Flooding often hits low-lying parts of Ethiopia between June and September, when heavy showers fall on dry regions.

"As the weather is too difficult for helicopters, we were unable to fly," local police commissioner Tsegay Muluneh told AFP news agency.

Map

"We have dispatched more boats from the area and from the federal government with more personnel, medical teams, swimmers, divers and emergency food," he said.

Local officials from the United Nations World Food Programme say about 14 villages are affected, with a total population of 6,000 people.

It is mostly women, children and the elderly who are still trapped, surrounded by flood waters, WFP told BBC News.

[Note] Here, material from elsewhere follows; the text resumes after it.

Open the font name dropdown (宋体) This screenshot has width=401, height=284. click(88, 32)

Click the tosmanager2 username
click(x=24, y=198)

"In one village alone, I was told that 25 people and many animals had been washed away. Time is of the essence. Stranded people have to be rescued, and rescued quickly from the flood waters," said WFP's Nega Ambago, who visited the area by boat.

Over the past two years flooding has afflicted several areas of eastern and southern Ethiopia, killing hundreds and displacing hundreds of thousands.

The flooding of the river and tributaries, which flow into Lake Turkana on Ethiopia's border with Kenya, also destroyed many homes and swept away hundreds of livestock.

Warnings

Weather forecasters say heavier than usual rains are expected in the coming weeks across much of Ethiopia.

Ethiopian farmers plant seeds amid a drought
Many small farmers in Ethiopia face both floods and drought

Officials have issued a fresh warning for people living near the Awash River, which is some 300 km (190 miles) east of Addis Ababa, and which flooded earlier this month.

The authorities in Dire Dawa in the east have banned the rebuilding of settlements on the river banks and declared the areas a disaster zone.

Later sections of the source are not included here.